いや、このお話もかなり変わっていたんですよ。
「ここが好きだーっ」と、空に向かって大声で叫びたいっていうタイプのお話じゃないんですけれどね、何か気になってズルズル付き合ってしまったら、最後に「思っていたのとは違う処に連れて行かれちゃった」的な、どんでん返し、どんでん返し、どんでん返しが続きます。
萌えは少なかったんですけれど、あまりにも予測が裏切られ続けて、変な快感が生まれてしまいました。
『爆発しないトンチキ』とでも言うか。
これ、ちょっと癖になりそうな感覚です。

暴力団のフロントの金貸しをやっている亮司(元族)が、返済が滞っている客である漣の所に回収に行く訳です。「返せなかったらウリに落としてやる」という気持ちで。ところが逆に、亮司がハメ撮り画像をネタに脅される羽目になっちゃう。仕方がないので部下に「俺のオンナにする」と宣言して漣を軟禁するのですが、こいつ、新婚気分丸出しで朝に味噌汁を作るわ、お弁当を持たせるわ、お掃除ロボットを欲しがるわで、亮司としてはどんどん気が抜けて行ってしまうんです。そして、ちょっと目を離すと、マンションのベランダから飛び降りるんじゃないか、とか、手首切るんじゃないかとか、やたら危なっかしいマネをして、放っておけない。おまけに、ギャンブルで身を持ち崩したはずなのに、他のシマにある雀荘で馬鹿勝ちをしたりするので、亮司は彼に振り回されっぱなしです。そうこうするうちに、上部団体の勢力争いに巻き込まれて、亮司に絶体絶命のピンチが訪れるのですが……

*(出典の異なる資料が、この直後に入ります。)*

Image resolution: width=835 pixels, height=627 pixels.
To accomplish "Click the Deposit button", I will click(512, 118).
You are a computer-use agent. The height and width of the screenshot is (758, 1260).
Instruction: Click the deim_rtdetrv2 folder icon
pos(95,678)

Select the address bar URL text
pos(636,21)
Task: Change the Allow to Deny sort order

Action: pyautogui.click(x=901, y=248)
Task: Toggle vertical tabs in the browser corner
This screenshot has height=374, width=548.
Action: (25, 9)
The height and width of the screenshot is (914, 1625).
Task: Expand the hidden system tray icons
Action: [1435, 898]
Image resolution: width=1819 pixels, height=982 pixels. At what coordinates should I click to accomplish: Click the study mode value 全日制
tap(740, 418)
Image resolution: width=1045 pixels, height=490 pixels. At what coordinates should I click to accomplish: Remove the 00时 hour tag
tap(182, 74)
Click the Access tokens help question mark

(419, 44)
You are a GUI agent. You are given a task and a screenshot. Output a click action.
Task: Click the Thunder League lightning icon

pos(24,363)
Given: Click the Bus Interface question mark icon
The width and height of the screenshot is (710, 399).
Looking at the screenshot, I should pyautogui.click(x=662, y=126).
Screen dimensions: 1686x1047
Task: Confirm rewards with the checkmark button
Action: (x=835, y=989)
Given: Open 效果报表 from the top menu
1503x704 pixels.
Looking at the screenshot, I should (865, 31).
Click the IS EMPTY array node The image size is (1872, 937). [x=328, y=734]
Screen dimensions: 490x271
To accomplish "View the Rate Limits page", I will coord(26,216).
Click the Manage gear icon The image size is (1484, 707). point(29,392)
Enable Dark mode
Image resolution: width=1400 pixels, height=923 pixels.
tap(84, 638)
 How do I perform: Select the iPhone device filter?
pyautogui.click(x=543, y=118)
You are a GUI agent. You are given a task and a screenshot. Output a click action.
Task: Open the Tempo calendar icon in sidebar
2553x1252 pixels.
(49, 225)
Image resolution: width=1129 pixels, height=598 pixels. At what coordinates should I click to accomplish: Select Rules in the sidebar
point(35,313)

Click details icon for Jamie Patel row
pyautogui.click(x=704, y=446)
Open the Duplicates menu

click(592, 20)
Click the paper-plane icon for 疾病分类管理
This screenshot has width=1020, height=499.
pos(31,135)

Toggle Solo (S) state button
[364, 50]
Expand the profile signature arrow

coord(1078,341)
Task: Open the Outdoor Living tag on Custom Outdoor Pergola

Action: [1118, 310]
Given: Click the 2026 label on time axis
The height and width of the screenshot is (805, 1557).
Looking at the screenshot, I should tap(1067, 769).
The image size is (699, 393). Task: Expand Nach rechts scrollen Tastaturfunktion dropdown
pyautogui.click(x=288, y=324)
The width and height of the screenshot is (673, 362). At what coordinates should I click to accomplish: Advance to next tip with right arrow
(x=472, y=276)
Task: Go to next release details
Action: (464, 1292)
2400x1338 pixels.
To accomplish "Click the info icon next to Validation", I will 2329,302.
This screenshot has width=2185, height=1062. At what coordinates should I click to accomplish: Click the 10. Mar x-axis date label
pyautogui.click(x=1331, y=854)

『漣の不安定さ』が、次々と読んでいるこちらを裏切って行くのがこのお話の面白さなんだと思います。暴力団のケツ持ちのはずの亮司が、思いもかけず『真面目ないい男』なものだから、余計に。
見た目や性格が、所謂テンプレ的な作品とは受け攻め逆なのも『据わりが悪い』形で書かれているのもそう。
この不安定さを、種明かしのラストまで引っ張っていったのは、まさしく力業。
私、このお話は「決して内容を忘れないだろうなぁ」と思います。